학습분석 기법을 적용한 소프트웨어교육 지원 시스템 개발

  • Jeon, In-seong (Dept. of Computer Education, Korea National University of Education) ;
  • Song, Ki-Sang (Dept. of Computer Education, Korea National University of Education)
  • 전인성 (한국교원대학교 컴퓨터교육과) ;
  • 송기상 (한국교원대학교 컴퓨터교육과)
  • Received : 2020.03.28
  • Accepted : 2020.04.25
  • Published : 2020.04.30

Abstract

As interest in software education has increased, discussions on teaching, learning, and evaluation method it have also been active.
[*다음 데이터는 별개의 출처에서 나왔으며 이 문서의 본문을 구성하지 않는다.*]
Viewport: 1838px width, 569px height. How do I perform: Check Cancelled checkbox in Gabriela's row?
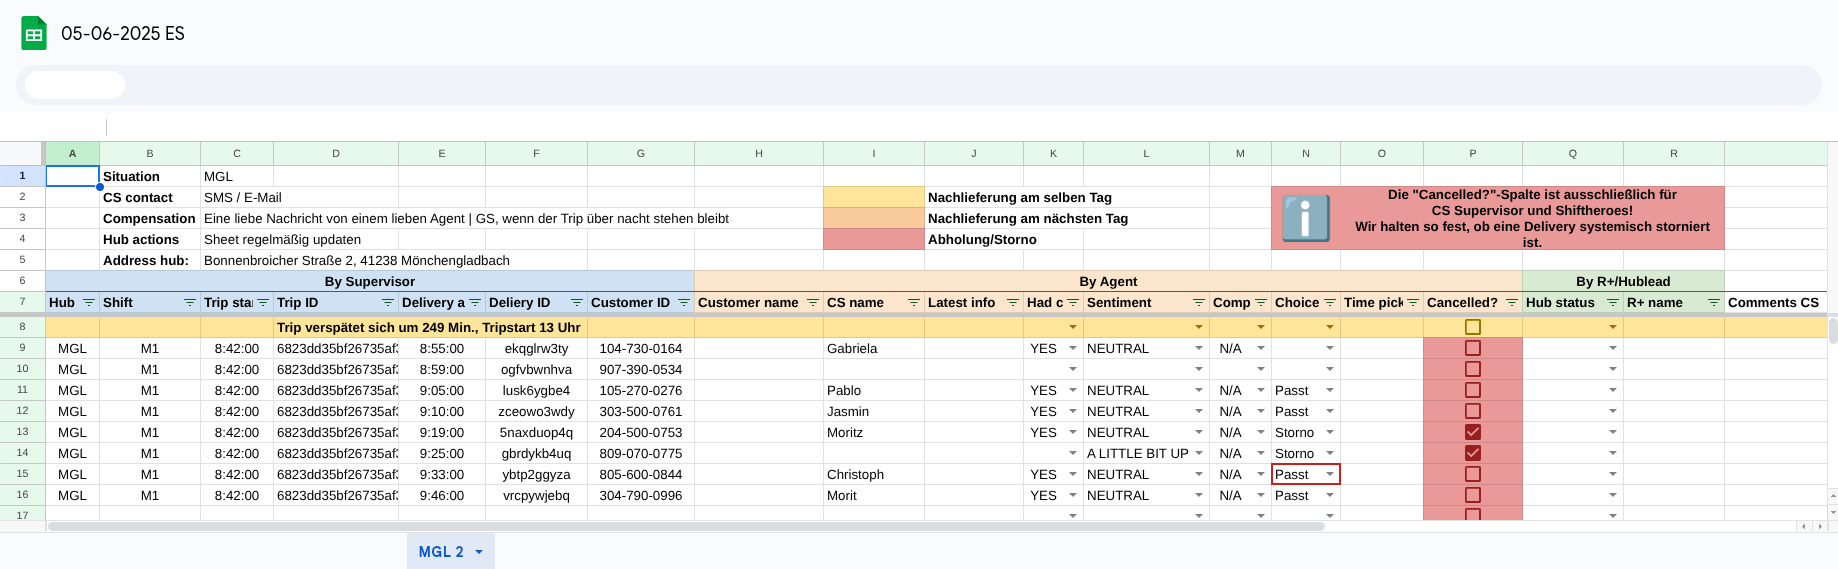(1472, 348)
One of the problems of software education teaching method is that the instructor cannot grasp the content of coding in progress in the learner's computer in real time, and therefore, instructors are limited in providing feedback to learners in a timely manner. To overcome this problem, in this study, we developed a software education support system that grasps the real-time learner coding situation under block-based programming environment by applying a learning analysis technique and delivers it to the instructor, and visualizes the data collected during learning through the Hadoop system. The system includes a presentation layer to which teachers and learners access, a business layer to analyze and structure code, and a DB layer to store class information, account information, and learning information. The instructor can set the content to be learned in advance in the software education support system, and compare and analyze the learner's achievement through the computational thinking components rubric, based on the data comparing the stored code with the students' code.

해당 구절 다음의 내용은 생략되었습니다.